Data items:
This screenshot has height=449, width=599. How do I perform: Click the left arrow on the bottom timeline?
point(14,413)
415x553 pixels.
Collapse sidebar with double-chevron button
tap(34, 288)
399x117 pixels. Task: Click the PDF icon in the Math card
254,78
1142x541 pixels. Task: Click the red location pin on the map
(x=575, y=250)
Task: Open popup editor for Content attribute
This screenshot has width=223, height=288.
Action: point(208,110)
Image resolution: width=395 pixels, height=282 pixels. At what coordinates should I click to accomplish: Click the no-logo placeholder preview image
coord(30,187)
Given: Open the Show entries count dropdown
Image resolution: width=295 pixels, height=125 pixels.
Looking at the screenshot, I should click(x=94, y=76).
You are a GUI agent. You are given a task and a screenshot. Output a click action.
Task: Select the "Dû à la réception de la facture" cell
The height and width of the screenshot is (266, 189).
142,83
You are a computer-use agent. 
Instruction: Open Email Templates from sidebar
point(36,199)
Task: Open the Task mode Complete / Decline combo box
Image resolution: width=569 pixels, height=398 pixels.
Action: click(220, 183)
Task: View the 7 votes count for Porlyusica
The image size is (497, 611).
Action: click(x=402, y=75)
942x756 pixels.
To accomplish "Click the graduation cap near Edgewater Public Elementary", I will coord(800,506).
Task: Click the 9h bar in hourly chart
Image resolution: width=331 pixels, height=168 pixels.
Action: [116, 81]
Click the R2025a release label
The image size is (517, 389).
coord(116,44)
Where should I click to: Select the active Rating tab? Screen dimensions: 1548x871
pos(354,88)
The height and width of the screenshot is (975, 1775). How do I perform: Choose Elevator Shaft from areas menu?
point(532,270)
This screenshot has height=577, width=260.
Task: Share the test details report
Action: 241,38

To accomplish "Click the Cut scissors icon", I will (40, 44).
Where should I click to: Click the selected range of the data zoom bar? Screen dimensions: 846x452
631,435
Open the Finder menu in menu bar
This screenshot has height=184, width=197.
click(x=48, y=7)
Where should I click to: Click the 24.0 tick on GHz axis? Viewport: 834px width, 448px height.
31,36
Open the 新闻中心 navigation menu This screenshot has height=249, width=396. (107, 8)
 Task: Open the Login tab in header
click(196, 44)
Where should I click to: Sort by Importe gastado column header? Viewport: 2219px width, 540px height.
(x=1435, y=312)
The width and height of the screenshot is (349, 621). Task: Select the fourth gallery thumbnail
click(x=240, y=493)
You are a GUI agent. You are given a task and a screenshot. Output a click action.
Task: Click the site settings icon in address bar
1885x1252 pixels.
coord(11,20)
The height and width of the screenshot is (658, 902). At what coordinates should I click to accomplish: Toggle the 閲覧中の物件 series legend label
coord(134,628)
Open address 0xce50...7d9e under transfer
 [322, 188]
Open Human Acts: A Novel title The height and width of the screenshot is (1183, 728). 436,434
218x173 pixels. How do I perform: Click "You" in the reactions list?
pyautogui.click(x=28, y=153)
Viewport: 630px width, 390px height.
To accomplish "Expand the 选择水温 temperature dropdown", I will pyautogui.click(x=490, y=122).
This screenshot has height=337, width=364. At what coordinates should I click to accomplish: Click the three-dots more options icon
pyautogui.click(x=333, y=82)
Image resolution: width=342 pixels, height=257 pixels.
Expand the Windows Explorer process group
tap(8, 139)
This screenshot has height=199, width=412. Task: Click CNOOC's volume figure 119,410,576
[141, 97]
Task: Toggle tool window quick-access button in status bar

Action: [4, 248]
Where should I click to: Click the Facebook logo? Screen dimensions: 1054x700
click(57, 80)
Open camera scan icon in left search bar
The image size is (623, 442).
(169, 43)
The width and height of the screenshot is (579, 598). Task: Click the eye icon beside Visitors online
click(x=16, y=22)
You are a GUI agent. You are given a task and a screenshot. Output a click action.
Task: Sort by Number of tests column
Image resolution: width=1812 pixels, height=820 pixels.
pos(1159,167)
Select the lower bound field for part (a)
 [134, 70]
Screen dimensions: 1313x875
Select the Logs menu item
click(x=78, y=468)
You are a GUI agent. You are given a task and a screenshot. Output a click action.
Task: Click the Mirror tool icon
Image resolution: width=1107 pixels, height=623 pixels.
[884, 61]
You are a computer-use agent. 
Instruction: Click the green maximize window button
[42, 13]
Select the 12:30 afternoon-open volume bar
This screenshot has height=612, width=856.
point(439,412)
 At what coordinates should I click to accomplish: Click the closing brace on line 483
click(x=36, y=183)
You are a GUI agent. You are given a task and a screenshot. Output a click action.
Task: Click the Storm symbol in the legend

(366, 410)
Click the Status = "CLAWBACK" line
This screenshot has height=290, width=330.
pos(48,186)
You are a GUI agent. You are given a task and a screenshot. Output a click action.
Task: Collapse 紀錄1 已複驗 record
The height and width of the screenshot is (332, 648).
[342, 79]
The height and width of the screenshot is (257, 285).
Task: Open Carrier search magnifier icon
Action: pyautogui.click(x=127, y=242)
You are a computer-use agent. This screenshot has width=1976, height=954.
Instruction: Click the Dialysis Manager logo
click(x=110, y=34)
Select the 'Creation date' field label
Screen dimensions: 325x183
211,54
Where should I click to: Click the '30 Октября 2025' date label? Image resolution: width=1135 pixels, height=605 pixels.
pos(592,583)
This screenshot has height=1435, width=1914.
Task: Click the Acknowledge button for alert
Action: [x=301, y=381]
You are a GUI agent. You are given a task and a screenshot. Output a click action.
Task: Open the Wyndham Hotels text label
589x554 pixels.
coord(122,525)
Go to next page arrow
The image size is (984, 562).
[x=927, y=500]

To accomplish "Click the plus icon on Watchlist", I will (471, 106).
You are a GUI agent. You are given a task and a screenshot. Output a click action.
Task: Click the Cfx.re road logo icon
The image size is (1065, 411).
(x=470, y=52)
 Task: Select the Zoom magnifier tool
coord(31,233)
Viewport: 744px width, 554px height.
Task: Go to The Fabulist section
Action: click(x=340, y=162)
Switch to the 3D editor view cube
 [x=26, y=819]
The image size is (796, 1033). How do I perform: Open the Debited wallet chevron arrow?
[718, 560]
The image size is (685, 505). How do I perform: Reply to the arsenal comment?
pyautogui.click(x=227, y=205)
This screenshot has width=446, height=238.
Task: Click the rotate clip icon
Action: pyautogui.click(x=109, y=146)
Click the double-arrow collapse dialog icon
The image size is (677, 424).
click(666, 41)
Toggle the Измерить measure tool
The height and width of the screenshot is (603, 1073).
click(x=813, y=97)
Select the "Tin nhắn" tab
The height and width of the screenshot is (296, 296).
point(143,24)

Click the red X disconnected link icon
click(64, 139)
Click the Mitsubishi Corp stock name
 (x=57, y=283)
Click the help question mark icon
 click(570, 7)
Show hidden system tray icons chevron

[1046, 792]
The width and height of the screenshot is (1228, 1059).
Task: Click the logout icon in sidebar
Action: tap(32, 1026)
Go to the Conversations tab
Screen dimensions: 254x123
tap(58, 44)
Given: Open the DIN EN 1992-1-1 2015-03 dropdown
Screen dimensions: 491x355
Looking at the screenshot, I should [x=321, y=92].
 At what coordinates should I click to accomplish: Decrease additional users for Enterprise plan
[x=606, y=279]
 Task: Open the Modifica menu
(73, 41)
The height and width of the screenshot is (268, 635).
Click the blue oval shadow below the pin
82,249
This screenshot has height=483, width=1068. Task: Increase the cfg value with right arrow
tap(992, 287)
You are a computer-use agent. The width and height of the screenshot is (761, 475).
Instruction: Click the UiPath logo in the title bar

▸ **PROBLEM**
Write down every entry exactly.

▸ **ANSWER BOX**
This screenshot has height=449, width=599. How do I perform: Click the left arrow on the bottom timeline?
point(14,413)
415x553 pixels.
Collapse sidebar with double-chevron button
tap(34, 288)
399x117 pixels. Task: Click the PDF icon in the Math card
254,78
1142x541 pixels. Task: Click the red location pin on the map
(x=575, y=250)
Task: Open popup editor for Content attribute
This screenshot has width=223, height=288.
Action: point(208,110)
Image resolution: width=395 pixels, height=282 pixels. At what coordinates should I click to accomplish: Click the no-logo placeholder preview image
coord(30,187)
Given: Open the Show entries count dropdown
Image resolution: width=295 pixels, height=125 pixels.
Looking at the screenshot, I should click(x=94, y=76).
You are a GUI agent. You are given a task and a screenshot. Output a click action.
Task: Select the "Dû à la réception de la facture" cell
The height and width of the screenshot is (266, 189).
142,83
You are a computer-use agent. 
Instruction: Open Email Templates from sidebar
point(36,199)
Task: Open the Task mode Complete / Decline combo box
Image resolution: width=569 pixels, height=398 pixels.
Action: click(220, 183)
Task: View the 7 votes count for Porlyusica
The image size is (497, 611).
Action: click(x=402, y=75)
942x756 pixels.
To accomplish "Click the graduation cap near Edgewater Public Elementary", I will coord(800,506).
Task: Click the 9h bar in hourly chart
Image resolution: width=331 pixels, height=168 pixels.
Action: [116, 81]
Click the R2025a release label
The image size is (517, 389).
coord(116,44)
Where should I click to: Select the active Rating tab? Screen dimensions: 1548x871
pos(354,88)
The height and width of the screenshot is (975, 1775). How do I perform: Choose Elevator Shaft from areas menu?
point(532,270)
This screenshot has height=577, width=260.
Task: Share the test details report
Action: 241,38

To accomplish "Click the Cut scissors icon", I will (40, 44).
Where should I click to: Click the selected range of the data zoom bar? Screen dimensions: 846x452
631,435
Open the Finder menu in menu bar
This screenshot has height=184, width=197.
click(x=48, y=7)
Where should I click to: Click the 24.0 tick on GHz axis? Viewport: 834px width, 448px height.
31,36
Open the 新闻中心 navigation menu This screenshot has height=249, width=396. (107, 8)
 Task: Open the Login tab in header
click(196, 44)
Where should I click to: Sort by Importe gastado column header? Viewport: 2219px width, 540px height.
(x=1435, y=312)
The width and height of the screenshot is (349, 621). Task: Select the fourth gallery thumbnail
click(x=240, y=493)
You are a GUI agent. You are given a task and a screenshot. Output a click action.
Task: Click the site settings icon in address bar
1885x1252 pixels.
coord(11,20)
The height and width of the screenshot is (658, 902). At what coordinates should I click to accomplish: Toggle the 閲覧中の物件 series legend label
coord(134,628)
Open address 0xce50...7d9e under transfer
 [322, 188]
Open Human Acts: A Novel title The height and width of the screenshot is (1183, 728). 436,434
218x173 pixels. How do I perform: Click "You" in the reactions list?
pyautogui.click(x=28, y=153)
Viewport: 630px width, 390px height.
To accomplish "Expand the 选择水温 temperature dropdown", I will pyautogui.click(x=490, y=122).
This screenshot has height=337, width=364. At what coordinates should I click to accomplish: Click the three-dots more options icon
pyautogui.click(x=333, y=82)
Image resolution: width=342 pixels, height=257 pixels.
Expand the Windows Explorer process group
tap(8, 139)
This screenshot has height=199, width=412. Task: Click CNOOC's volume figure 119,410,576
[141, 97]
Task: Toggle tool window quick-access button in status bar

Action: [4, 248]
Where should I click to: Click the Facebook logo? Screen dimensions: 1054x700
click(57, 80)
Open camera scan icon in left search bar
The image size is (623, 442).
(169, 43)
The width and height of the screenshot is (579, 598). Task: Click the eye icon beside Visitors online
click(x=16, y=22)
You are a GUI agent. You are given a task and a screenshot. Output a click action.
Task: Sort by Number of tests column
Image resolution: width=1812 pixels, height=820 pixels.
pos(1159,167)
Select the lower bound field for part (a)
 [134, 70]
Screen dimensions: 1313x875
Select the Logs menu item
click(x=78, y=468)
You are a GUI agent. You are given a task and a screenshot. Output a click action.
Task: Click the Mirror tool icon
Image resolution: width=1107 pixels, height=623 pixels.
[884, 61]
You are a computer-use agent. 
Instruction: Click the green maximize window button
[42, 13]
Select the 12:30 afternoon-open volume bar
This screenshot has height=612, width=856.
point(439,412)
 At what coordinates should I click to accomplish: Click the closing brace on line 483
click(x=36, y=183)
You are a GUI agent. You are given a task and a screenshot. Output a click action.
Task: Click the Storm symbol in the legend

(366, 410)
Click the Status = "CLAWBACK" line
This screenshot has height=290, width=330.
pos(48,186)
You are a GUI agent. You are given a task and a screenshot. Output a click action.
Task: Collapse 紀錄1 已複驗 record
The height and width of the screenshot is (332, 648).
[342, 79]
The height and width of the screenshot is (257, 285).
Task: Open Carrier search magnifier icon
Action: pyautogui.click(x=127, y=242)
You are a computer-use agent. This screenshot has width=1976, height=954.
Instruction: Click the Dialysis Manager logo
click(x=110, y=34)
Select the 'Creation date' field label
Screen dimensions: 325x183
211,54
Where should I click to: Click the '30 Октября 2025' date label? Image resolution: width=1135 pixels, height=605 pixels.
pos(592,583)
This screenshot has height=1435, width=1914.
Task: Click the Acknowledge button for alert
Action: [x=301, y=381]
You are a GUI agent. You are given a task and a screenshot. Output a click action.
Task: Open the Wyndham Hotels text label
589x554 pixels.
coord(122,525)
Go to next page arrow
The image size is (984, 562).
[x=927, y=500]

To accomplish "Click the plus icon on Watchlist", I will (471, 106).
You are a GUI agent. You are given a task and a screenshot. Output a click action.
Task: Click the Cfx.re road logo icon
The image size is (1065, 411).
(x=470, y=52)
 Task: Select the Zoom magnifier tool
coord(31,233)
Viewport: 744px width, 554px height.
Task: Go to The Fabulist section
Action: click(x=340, y=162)
Switch to the 3D editor view cube
 [x=26, y=819]
The image size is (796, 1033). How do I perform: Open the Debited wallet chevron arrow?
[718, 560]
The image size is (685, 505). How do I perform: Reply to the arsenal comment?
pyautogui.click(x=227, y=205)
This screenshot has width=446, height=238.
Task: Click the rotate clip icon
Action: pyautogui.click(x=109, y=146)
Click the double-arrow collapse dialog icon
The image size is (677, 424).
click(666, 41)
Toggle the Измерить measure tool
The height and width of the screenshot is (603, 1073).
click(x=813, y=97)
Select the "Tin nhắn" tab
The height and width of the screenshot is (296, 296).
point(143,24)

Click the red X disconnected link icon
click(64, 139)
Click the Mitsubishi Corp stock name
 (x=57, y=283)
Click the help question mark icon
 click(570, 7)
Show hidden system tray icons chevron

[1046, 792]
The width and height of the screenshot is (1228, 1059).
Task: Click the logout icon in sidebar
Action: tap(32, 1026)
Go to the Conversations tab
Screen dimensions: 254x123
tap(58, 44)
Given: Open the DIN EN 1992-1-1 2015-03 dropdown
Screen dimensions: 491x355
Looking at the screenshot, I should [x=321, y=92].
 At what coordinates should I click to accomplish: Decrease additional users for Enterprise plan
[x=606, y=279]
 Task: Open the Modifica menu
(73, 41)
The height and width of the screenshot is (268, 635).
Click the blue oval shadow below the pin
82,249
This screenshot has height=483, width=1068. Task: Increase the cfg value with right arrow
tap(992, 287)
You are a computer-use agent. The width and height of the screenshot is (761, 475).
Instruction: Click the UiPath logo in the title bar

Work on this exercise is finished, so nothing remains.